Towards a Foundation Model for Partial Differential Equations Across Physics Domains
Eduardo Soares, Emilio Vital Brazil, Victor Shirasuna, Breno W. S. R. de Carvalho, Cristiano Malossi
TL;DR
PDE-FM introduces a foundation-model-style architecture that unifies spatial, spectral, and temporal reasoning across heterogeneous PDEs by integrating dual-tokenization, physics-aware conditioning, a Mamba state-space backbone, and a spectral decoder. Pretrained on a diverse set of The Well datasets, it delivers state-of-the-art or near-state-of-the-art performance across 12 2D/3D PDE regimes, with strong cross-physics generalization, especially in turbulent and radiative flows. The results suggest that large-scale pretraining across multiple physical domains can yield transferable representations for multi-physics surrogates, advancing toward universal, physics-informed surrogates for scientific discovery. Limitations in memory-dominated and elastic systems point to future work on energy-preserving losses, adaptive spectral decoding, and curriculum-based multi-domain training to broaden coverage.
Abstract
We present PDE-FM, a modular foundation model for physics-informed machine learning that unifies spatial, spectral, and temporal reasoning across heterogeneous partial differential equation (PDE) systems. PDE-FM combines spatial-spectral tokenization, physics-aware conditioning, and a Mamba-based state-space backbone with an operator-theoretic decoder, enabling scalable and data-efficient modeling of complex physical dynamics. In contrast to task-specific neural operators, PDE-FM is pretrained once on diverse PDE datasets and can be transferred to new physical regimes without architectural or data-specific modifications.
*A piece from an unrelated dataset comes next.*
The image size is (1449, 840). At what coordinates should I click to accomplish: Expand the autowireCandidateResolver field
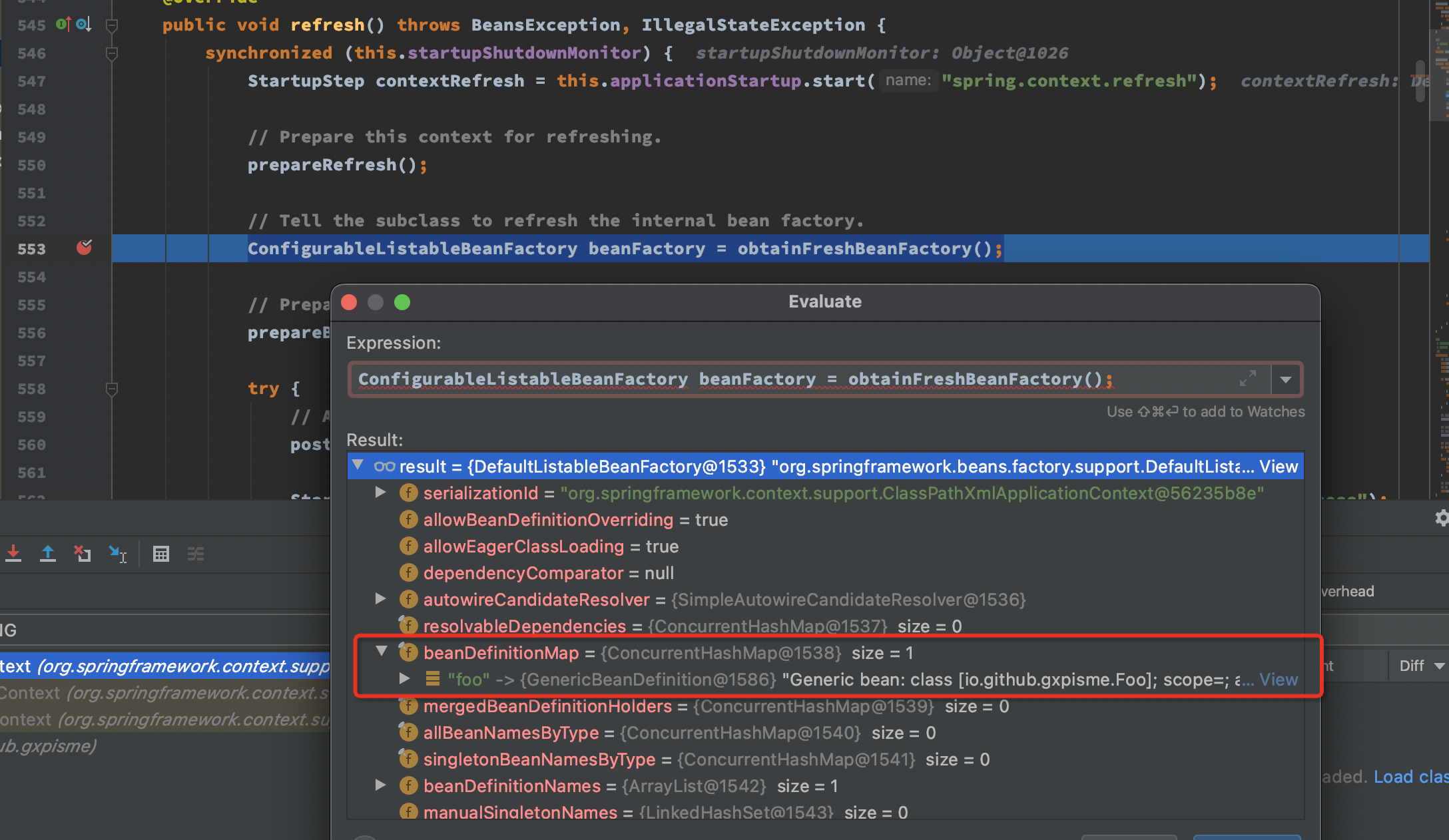[381, 599]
Evaluated on twelve 2D and 3D datasets from The Well benchmark - spanning hydrodynamic, radiative, elastic, and astrophysical phenomena - PDE-FM achieves state-of-the-art accuracy in six domains, reducing mean VRMSE by 46% relative to prior operator-learning baselines. The model demonstrates robust cross-physics generalization, excelling in turbulent and radiative systems while maintaining strong performance in linear and steady-state regimes. These results suggest that large-scale pretraining across diverse physical processes can yield transferable representations of dynamics, marking a step toward unified, foundation-level surrogates for multi-physics simulation and scientific discovery.